Overall Responsibility
The computational scientist will create and oversee the implementation of experimental work plans, pipelines for data processing, organization, and analysis, and contribute to budgetary and logistical considerations. In addition, this individual is expected to be able to clearly communicate scientific details, results and strategic considerations to others within the team or SMaHT network at large. This role will require strategic coordination of multiple groups at the Broad Institute (others in the GRO and Cancer Genome Analysis groups) and within the SMaHT Network. This individual will serve as a key contact point for project leaders, international collaborators of the project, funders, and junior staff.
PRINCIPAL DUTIES AND RESPONSIBILITIES
- Design and execute data analysis strategies involving multimodal human tissue datasets, and specifically lead whole-genome sequencing data and somatic mutation analyses.
- Together with others, develop new methodologies and/or evaluate new methods for integrative analysis of genomic data.

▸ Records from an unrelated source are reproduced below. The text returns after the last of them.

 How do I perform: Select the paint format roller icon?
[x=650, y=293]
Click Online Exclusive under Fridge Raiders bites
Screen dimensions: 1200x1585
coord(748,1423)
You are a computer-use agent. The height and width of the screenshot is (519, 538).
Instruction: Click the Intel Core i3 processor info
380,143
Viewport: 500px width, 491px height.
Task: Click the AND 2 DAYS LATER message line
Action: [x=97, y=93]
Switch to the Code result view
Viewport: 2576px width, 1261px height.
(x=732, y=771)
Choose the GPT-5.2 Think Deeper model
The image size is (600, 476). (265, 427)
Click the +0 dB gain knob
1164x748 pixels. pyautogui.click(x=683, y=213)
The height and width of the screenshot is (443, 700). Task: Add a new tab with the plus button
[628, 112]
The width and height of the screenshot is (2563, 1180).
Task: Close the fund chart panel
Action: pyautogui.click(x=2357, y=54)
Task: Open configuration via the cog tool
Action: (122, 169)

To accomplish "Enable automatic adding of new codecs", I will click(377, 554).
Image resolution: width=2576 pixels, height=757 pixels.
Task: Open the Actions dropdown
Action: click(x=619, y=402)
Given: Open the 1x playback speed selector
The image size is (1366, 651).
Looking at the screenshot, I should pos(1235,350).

- Explore novel data representation with emphasis on integrating diverse data types.
- Apply or develop state-of-the-art computational tools and pipelines to a) assess data quality, b) integrate diverse data types and metadata, and c) detect somatic mutations and subsequent downstream analyses.
- Work closely with project leadership and research scientists to design, execute, and analyze experiments critical to the development of single-cell pipelines from primary human tissues.
- Collaborate with internal technology development efforts and scientists towards the application of high-throughput single cell multiomic mapping strategies to diverse biological models.
- Present ideas and results to the multi-disciplinary members of the SMaHT Network. Prepare written reports and presentations for internal use as well as presentations at conferences.
- Mentor junior staff.
QUALIFICATIONS
- A PhD in Genomics, Computer Science, Physics, Statistics, Math, Engineering, or a related quantitative discipline is required.
- Experience with computational analysis, algorithm development, and statistics.
- Substantial experience analyzing genomic data, preferably (whole-)genome sequencing, is required.
- Proficiency in at least one modern programming language. Experience with a scientific programming environment, such as python, Julia, R or MATLAB, is preferred.
- Proficient in design and application of analysis pipelines, and able to quickly learn and adapt computational tools for novel analyses. Experience with cloud computing is a plus.
- Strong communication skills, with ability to effectively communicate with specialists and non-specialists.
- Background in genetics or biology is a plus.
- All computational scientists at Broad are encouraged to continue developing their expertise by engaging with the wider computational community through Broad's vibrant Models, Inference & Algorithms Initiative (broadinstitute.org/mia).